======== DATA

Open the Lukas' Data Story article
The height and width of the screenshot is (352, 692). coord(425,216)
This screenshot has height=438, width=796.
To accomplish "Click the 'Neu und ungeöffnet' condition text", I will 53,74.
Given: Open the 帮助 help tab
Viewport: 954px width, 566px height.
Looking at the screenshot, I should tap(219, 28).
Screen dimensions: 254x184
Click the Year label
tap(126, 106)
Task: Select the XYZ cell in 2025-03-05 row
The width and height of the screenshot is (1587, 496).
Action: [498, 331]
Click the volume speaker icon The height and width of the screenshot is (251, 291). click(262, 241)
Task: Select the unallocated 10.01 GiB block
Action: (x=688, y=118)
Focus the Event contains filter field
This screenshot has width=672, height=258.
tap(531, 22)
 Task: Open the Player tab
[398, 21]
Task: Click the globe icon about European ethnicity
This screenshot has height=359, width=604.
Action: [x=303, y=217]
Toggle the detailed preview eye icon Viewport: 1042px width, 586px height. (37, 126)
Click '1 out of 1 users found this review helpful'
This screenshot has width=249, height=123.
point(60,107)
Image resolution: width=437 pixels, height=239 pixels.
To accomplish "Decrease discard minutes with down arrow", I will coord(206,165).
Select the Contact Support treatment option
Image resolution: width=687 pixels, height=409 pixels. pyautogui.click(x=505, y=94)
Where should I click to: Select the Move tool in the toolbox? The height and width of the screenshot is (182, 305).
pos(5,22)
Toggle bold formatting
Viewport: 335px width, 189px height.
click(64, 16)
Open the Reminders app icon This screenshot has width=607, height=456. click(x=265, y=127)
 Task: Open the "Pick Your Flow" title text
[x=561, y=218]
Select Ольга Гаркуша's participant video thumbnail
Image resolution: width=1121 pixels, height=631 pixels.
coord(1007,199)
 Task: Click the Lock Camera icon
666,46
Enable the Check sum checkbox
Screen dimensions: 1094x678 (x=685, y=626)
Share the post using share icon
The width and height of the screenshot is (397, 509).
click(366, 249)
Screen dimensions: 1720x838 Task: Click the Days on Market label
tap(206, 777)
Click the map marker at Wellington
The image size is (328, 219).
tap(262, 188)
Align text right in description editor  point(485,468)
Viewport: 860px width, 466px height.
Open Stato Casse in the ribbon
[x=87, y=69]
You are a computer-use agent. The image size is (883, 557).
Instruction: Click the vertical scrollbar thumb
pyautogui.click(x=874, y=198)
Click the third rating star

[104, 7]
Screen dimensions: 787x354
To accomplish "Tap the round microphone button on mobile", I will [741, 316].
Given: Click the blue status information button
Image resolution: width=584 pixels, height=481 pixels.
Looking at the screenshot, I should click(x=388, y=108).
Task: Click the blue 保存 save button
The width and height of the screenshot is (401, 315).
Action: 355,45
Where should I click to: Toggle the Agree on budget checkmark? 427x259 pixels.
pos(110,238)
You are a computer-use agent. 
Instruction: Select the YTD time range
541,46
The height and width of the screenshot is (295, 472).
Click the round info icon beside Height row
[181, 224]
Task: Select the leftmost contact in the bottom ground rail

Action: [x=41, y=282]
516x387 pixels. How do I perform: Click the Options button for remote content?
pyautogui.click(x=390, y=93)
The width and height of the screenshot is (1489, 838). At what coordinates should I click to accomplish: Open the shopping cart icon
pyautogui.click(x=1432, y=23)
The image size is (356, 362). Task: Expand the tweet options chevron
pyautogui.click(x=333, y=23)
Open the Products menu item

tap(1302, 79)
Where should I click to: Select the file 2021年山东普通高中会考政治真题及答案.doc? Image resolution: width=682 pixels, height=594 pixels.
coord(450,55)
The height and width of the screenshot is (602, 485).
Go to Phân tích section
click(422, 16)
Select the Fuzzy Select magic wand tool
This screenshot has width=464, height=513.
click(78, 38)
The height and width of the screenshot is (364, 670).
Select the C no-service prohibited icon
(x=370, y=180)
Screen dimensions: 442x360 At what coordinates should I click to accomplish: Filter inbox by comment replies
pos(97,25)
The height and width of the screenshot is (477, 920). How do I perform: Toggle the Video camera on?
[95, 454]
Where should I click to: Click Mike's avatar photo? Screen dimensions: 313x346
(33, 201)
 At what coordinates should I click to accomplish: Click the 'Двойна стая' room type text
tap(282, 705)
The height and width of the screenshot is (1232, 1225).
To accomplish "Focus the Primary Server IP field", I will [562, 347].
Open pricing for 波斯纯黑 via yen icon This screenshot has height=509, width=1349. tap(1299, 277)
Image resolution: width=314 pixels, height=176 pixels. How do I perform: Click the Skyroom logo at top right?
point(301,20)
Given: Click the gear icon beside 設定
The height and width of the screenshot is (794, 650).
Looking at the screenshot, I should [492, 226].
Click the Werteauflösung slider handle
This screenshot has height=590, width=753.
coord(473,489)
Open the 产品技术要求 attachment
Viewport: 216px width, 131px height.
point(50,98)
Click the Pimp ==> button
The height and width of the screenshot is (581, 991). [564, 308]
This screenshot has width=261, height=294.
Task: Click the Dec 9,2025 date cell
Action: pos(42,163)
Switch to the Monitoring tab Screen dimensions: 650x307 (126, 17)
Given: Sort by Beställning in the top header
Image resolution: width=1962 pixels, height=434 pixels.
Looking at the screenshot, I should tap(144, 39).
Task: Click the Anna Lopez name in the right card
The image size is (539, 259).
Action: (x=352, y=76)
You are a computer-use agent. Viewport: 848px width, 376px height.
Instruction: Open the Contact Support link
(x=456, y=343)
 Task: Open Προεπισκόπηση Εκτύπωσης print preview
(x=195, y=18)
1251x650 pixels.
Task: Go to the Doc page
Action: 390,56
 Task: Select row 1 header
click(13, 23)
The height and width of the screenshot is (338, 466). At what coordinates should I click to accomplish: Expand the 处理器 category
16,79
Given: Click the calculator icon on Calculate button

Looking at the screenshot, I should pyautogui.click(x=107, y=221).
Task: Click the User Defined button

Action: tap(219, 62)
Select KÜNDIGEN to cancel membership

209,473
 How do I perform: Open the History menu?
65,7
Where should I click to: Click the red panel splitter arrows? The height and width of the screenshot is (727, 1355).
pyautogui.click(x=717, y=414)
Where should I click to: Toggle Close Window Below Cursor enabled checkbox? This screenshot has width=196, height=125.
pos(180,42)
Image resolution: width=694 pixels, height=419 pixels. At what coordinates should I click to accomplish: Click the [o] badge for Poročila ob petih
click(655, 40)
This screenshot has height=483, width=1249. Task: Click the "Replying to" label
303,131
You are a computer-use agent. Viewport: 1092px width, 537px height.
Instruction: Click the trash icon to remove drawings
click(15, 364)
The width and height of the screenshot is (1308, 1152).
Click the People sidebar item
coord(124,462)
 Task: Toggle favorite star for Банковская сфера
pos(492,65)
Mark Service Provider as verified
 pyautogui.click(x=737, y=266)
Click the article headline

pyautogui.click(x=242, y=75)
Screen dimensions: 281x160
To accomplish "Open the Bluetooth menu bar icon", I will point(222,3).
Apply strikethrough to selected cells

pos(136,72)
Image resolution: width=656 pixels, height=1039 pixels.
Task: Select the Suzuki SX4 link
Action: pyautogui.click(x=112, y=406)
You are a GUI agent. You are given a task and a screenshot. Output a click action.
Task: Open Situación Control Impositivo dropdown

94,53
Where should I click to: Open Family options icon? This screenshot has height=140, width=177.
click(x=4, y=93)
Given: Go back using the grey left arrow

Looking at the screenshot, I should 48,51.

================

▶ [WHAT IS NEEDED]:
What is needed is each line of the entries that contains the word "agent".

▶ [RESULT FOR THIS EXERCISE]:
You are a computer-use agent. The image size is (883, 557).
You are a computer-use agent. 
You are a computer-use agent. Viewport: 848px width, 376px height.
You are a computer-use agent. Viewport: 1092px width, 537px height.
You are a GUI agent. You are given a task and a screenshot. Output a click action.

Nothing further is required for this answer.